Custom Estimators
FlowMatchingBDT accepts any scikit-learn-compatible regressor via the estimator parameter. Each flow step clones this estimator and wraps it in MultiOutputRegressor to handle multi-dimensional velocity prediction.
from sklearn.datasets import make_moons
data, _ = make_moons(n_samples=500, noise=0.1, random_state=0)
Using Decision Tree
from sklearn.tree import DecisionTreeRegressor
from flowmatching_bdt import FlowMatchingBDT
model = FlowMatchingBDT(
estimator=DecisionTreeRegressor(),
n_flow_steps=5,
n_duplicates=10,
)
model.fit(data)
Using Extra Trees
from sklearn.ensemble import ExtraTreesRegressor
from flowmatching_bdt import FlowMatchingBDT
model = FlowMatchingBDT(
estimator=ExtraTreesRegressor(n_estimators=10),
n_flow_steps=5,
n_duplicates=10,
)
model.fit(data)
Requirements for Custom Estimators
Any estimator you pass must:
- Implement
fit(X, y)— called with noised samplesXand velocity targetsy - Implement
predict(X)— called during Euler integration to predict the velocity field - Be compatible with
sklearn.base.clone— the estimator is cloned once per flow step
By default, the estimator is wrapped in MultiOutputRegressor, so it only needs to support single-output regression.
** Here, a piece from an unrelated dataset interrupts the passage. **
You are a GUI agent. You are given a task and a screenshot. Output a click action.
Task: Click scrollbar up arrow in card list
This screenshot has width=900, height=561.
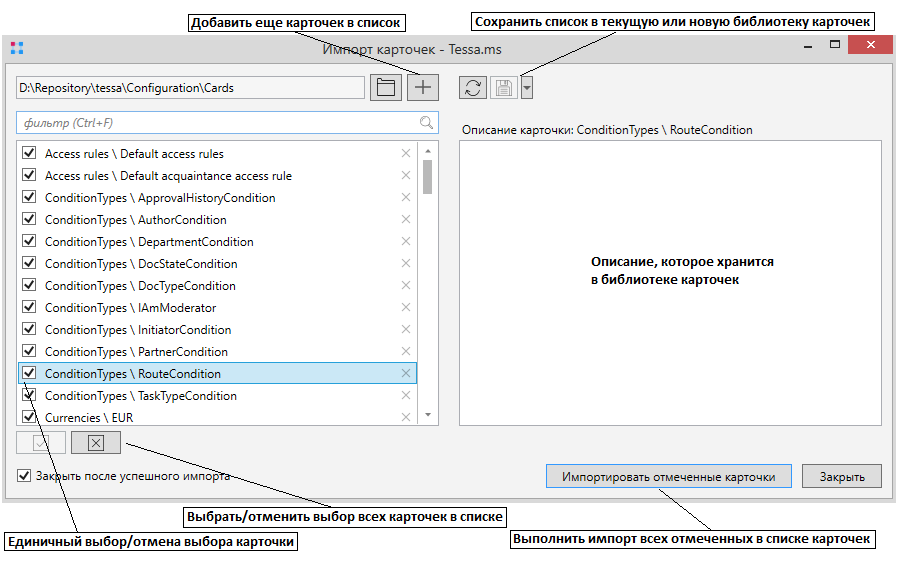click(428, 151)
If your estimator natively handles multi-output (e.g. neural networks), set multi_output=True to skip the wrapper:
model = FlowMatchingBDT(
estimator=DecisionTreeRegressor(),
multi_output=True,
n_flow_steps=5,
n_duplicates=10,
)
Tip
The default HistGradientBoostingRegressor is a good choice for most tabular datasets. Try XGBoost or LightGBM if you need more control over hyperparameters or GPU acceleration.